Dolar

34,9466

Euro

36,7211

Altın

2.977,22

Bist

10.125,46

Avrupa’da ikinci İslamofobi dalgası sosyo-ekonomik mi?

Osman Atalay yazdı.

11 Yıl Önce Güncellendi

2015-01-06 15:10:16

Avrupa’da ikinci İslamofobi dalgası sosyo-ekonomik mi?

Avrupa’da ikinci İslamofobi dalgası 2014 yılının son aylarında, Almanya’da PEGİDA Hareketi (Batı’nın İslamlaşmasına Karşı Avrupa Vatanseverleri) olarak karşımıza çıktı.

Almanya’da, halkı “Pazartesi Eylemleriyle” sokaklara döken hareket mensupları, özellikle ülkelerinde yabancıları/Müslümanları görmek istemediklerini vurguluyor ve sosyal refahı da yabancılarla paylaşmak istemediklerinin altını çiziyor.

Bu kapsamda, Almanya’nın resmi polis rakamlarına göre 2012-2014 yılları arasında camilere yönelik 70’den fazla saldırı gerçekleşiyor.

Fransa, İngiltere, Belçika ve Hollanda’da yabancı düşmanlığı 2 yıldır dikkat çekici boyutlarda artarken, son olarak İsveç’te 15 gün içerisinde 3 camiye sabotaj yapıldı.

PEGİDA, SİYASİ BİR SORUNA DÖNÜŞMEKTEDİR

Batı’nın İslamlaşmasına karşı Almanya’da örgütlü bir şekilde gelişen hareket, özelde Almanya’nın genelde Avrupa’nın en önemli siyasi sorununa dönüşmektedir.

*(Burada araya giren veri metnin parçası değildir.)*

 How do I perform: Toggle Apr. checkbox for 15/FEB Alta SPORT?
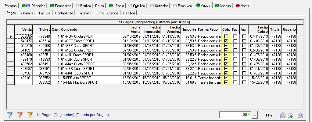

11 Eylül sonrasında gelişen İslamofobi dalgası terörle ilişkilendirilerek, Batı’da yaşayan Müslümanlar üzerinde çok büyük tacizler oluşturmuştu.

Avrupa’nın 2008 yılından beri yaşadığı sosyo-ekonomik krizlerin, PEGİDA Hareketi’ni tetiklediği ve bu krizin derin Avrupa tarafından provoke edildiğini akıldan çıkarmamamız lazım.

Birden bire Avrupa’nın en özgürlükçü demokrat liberalleri, sosyalistleri ve muhafazakarları ırkçı ve İslam karşıtı politikalar etrafında tek vücut olabiliyorlar.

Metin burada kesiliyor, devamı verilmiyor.